> _Extrait retenu_:
C’est la raison pour laquelle la 1ère des 5 feuilles de mon Business Model Canvas est dédiée à vos clients et je vous conseille de commencer à le remplir par là.
Téléchargez le Business Model Canvas pour le photographe indépendant
Business Model Photographe Page 1: Qui ?
Dans cette page qui se positionnera en haut à gauche de votre Business Model Canvas de photographe, vous aurez trois cadres à remplir, plutôt dans cet ordre:
- Les segments clients : par grande catégorie, il s’agit d’identifier les gens qui vous achèteront des photos, des droits ou des prestations.
- La relation client : en fonction des segments clients, devinez (ou demandez-leur) quelle type de relation client est attendue de votre part. Bien sûr un post-ado de 20 ans et une dame de 60 n’attendent pas des marques dont ils sont clients les mêmes relations.
- Les canaux de communication :en fonction des segments clients, et de ce que vous supposez être leur type de relation client préférée, déterminez les moyens de communication à privilégier (le téléphone, le mail, l’échange en présentiel, les réseaux sociaux, l’emailing, à quel rythme etc.).
Cette page est à remplir en boucle jusqu’à obtenir une « formule » segment/relation/canaux pour chaque segment client que vous considériez comme satisfaisante. Il est temps alors de passer en page 2: Pourquoi ces clients feraient-ils appel à vos services de photographe ?
Business Model Photographe Page 2: Pourquoi ?
Vos clients auront besoin d’une bonne raison pour faire appel à vous, et cette raison ne sera pas un truc artificiel hors-sol qui flatte votre égo ! Non cette raison sera qu’ils auront un problème ou un besoin que vous pourrez résoudre, diminuer ou satisfaire pour eux. A vous de déterminer les bonnes raisons qui pourraient vous concerner. Vous aurez toujours trois cadres à remplir, plutôt dans l’ordre suivant :
- Le problème/besoin : conservez la notion de segments de clients, et segment par segment, déterminez quels sont les problèmes ou besoins qu’ils peuvent rencontrer et pour lesquels vous pourriez les aider.
- La solution : bien sûr, après avoir fait une liste de problèmes, à vous de mettre en face des pistes de solutions que vous pouvez apporter à chacun des ces problèmes.

> _Données fournies_:
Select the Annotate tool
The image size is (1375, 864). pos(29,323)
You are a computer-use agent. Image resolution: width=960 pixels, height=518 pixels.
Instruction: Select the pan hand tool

> _Votre tâche_: Recopiez fidèlement le passage de l'extrait ci-dessus sur le Business Model Canvas du photographe situé entre « Téléchargez le Business » et « ou des prestations. », ces deux segments inclus.

> _Corrigé proposé_:
Téléchargez le Business Model Canvas pour le photographe indépendant
Business Model Photographe Page 1: Qui ?
Dans cette page qui se positionnera en haut à gauche de votre Business Model Canvas de photographe, vous aurez trois cadres à remplir, plutôt dans cet ordre:
- Les segments clients : par grande catégorie, il s’agit d’identifier les gens qui vous achèteront des photos, des droits ou des prestations.